◆ PROMPT ◆
Copy the records word for word, beginning with the line containing "The height and width of the screenshot is (583, 971)." and ending with the line containing "center [667, 275].", with both of those lines included. Omit the pictures from your answer.

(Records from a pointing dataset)
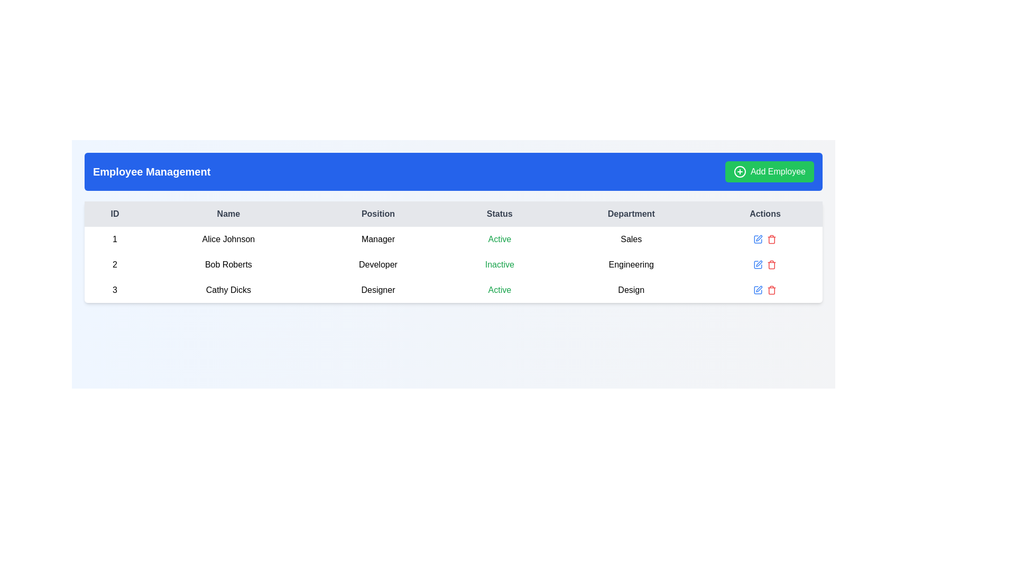 This screenshot has width=1015, height=571. I want to click on the details presented in the second row of the employee table, which includes the name 'Bob Roberts', position 'Developer', status 'Inactive', and department 'Engineering', so click(454, 264).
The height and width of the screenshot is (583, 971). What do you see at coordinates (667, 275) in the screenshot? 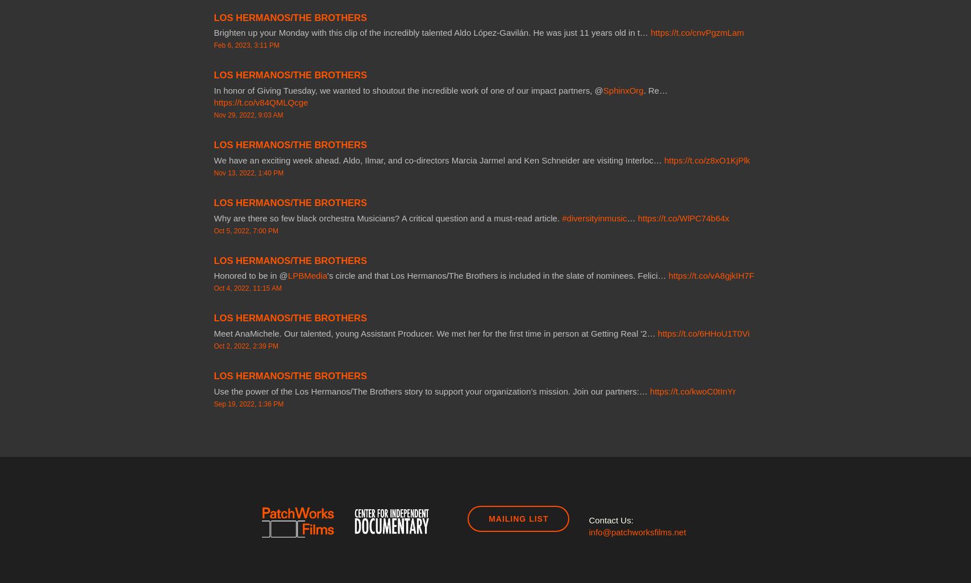
I see `'https://t.co/vA8gjkIH7F'` at bounding box center [667, 275].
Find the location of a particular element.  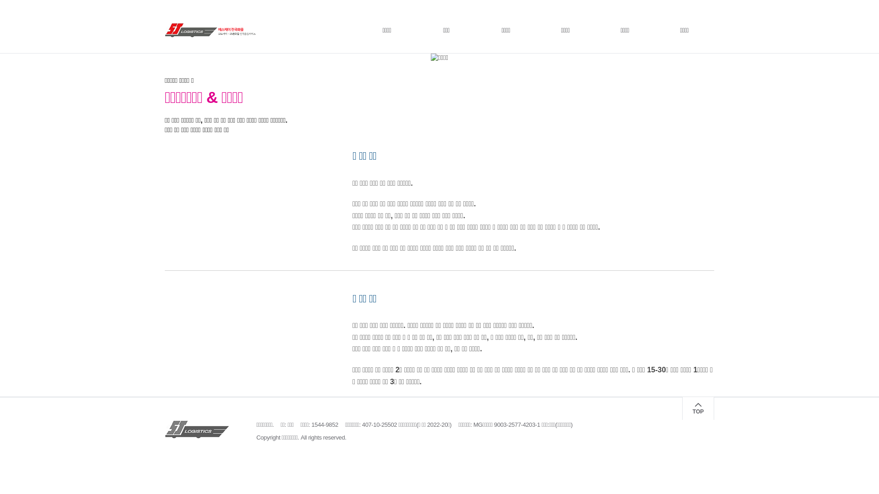

'TOP' is located at coordinates (698, 408).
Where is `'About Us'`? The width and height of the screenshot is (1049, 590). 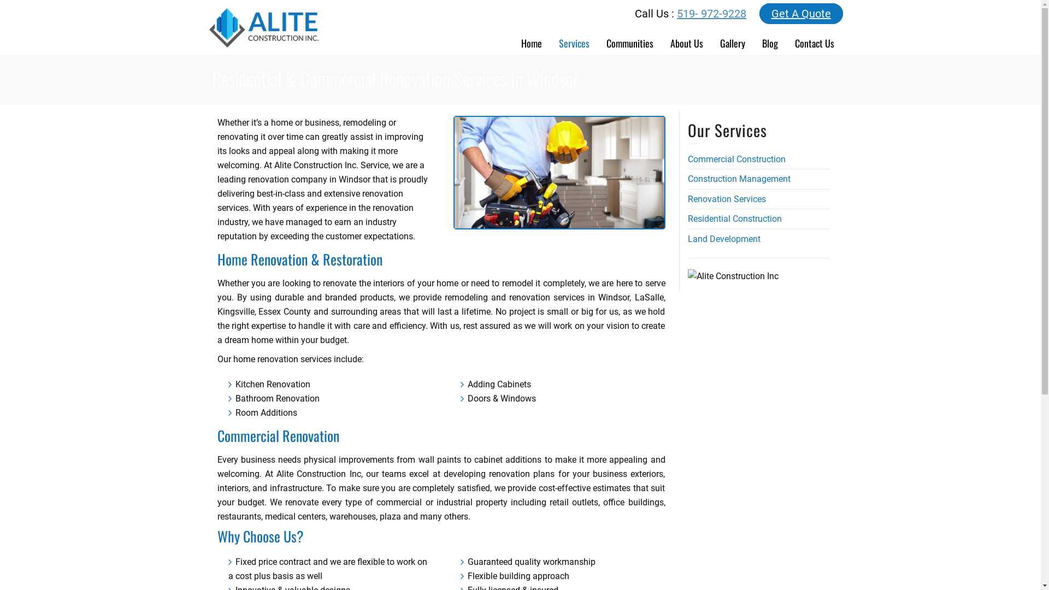 'About Us' is located at coordinates (686, 39).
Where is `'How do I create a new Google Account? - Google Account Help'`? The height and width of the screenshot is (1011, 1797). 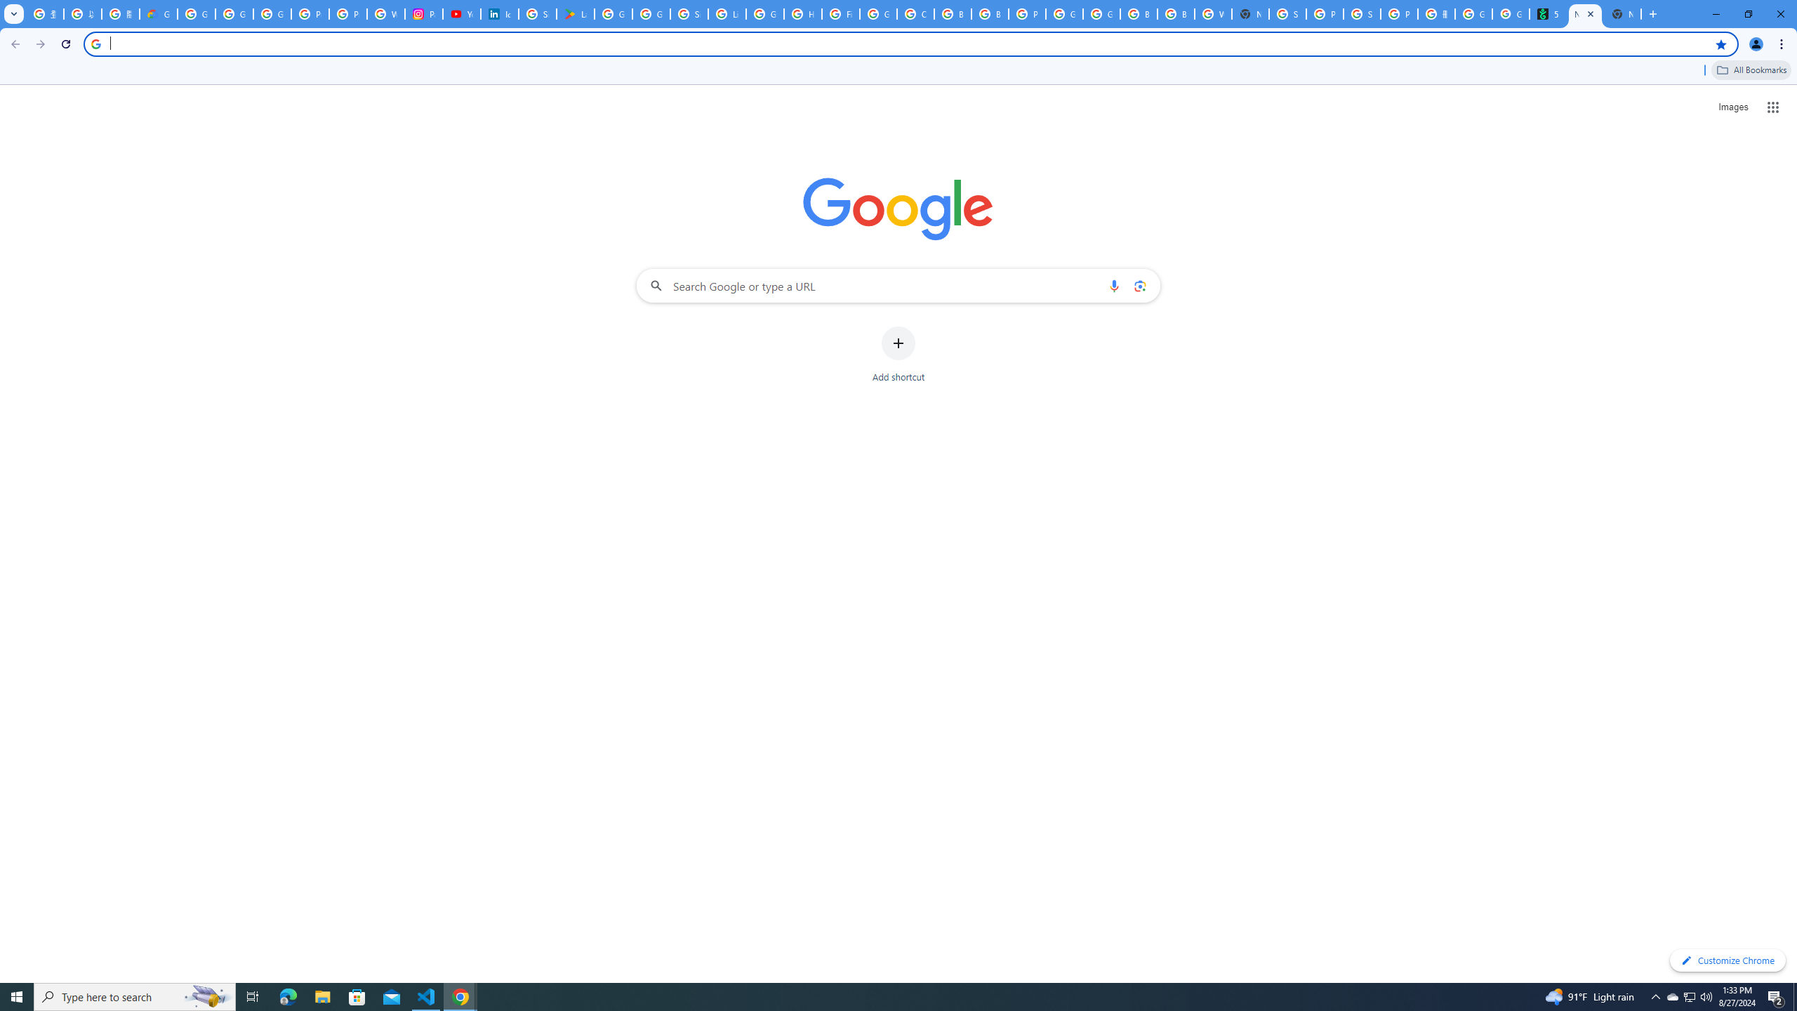
'How do I create a new Google Account? - Google Account Help' is located at coordinates (803, 13).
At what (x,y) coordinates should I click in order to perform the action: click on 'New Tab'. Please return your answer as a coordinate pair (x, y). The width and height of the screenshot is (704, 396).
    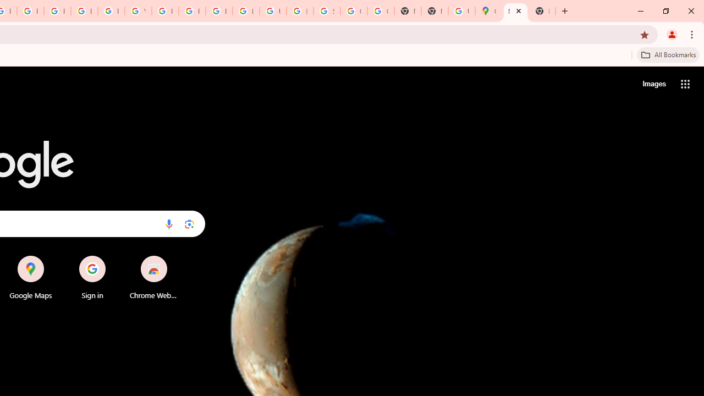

◆ THE RESULT ◆
The height and width of the screenshot is (583, 971). What do you see at coordinates (667, 275) in the screenshot? 
I see `'https://t.co/vA8gjkIH7F'` at bounding box center [667, 275].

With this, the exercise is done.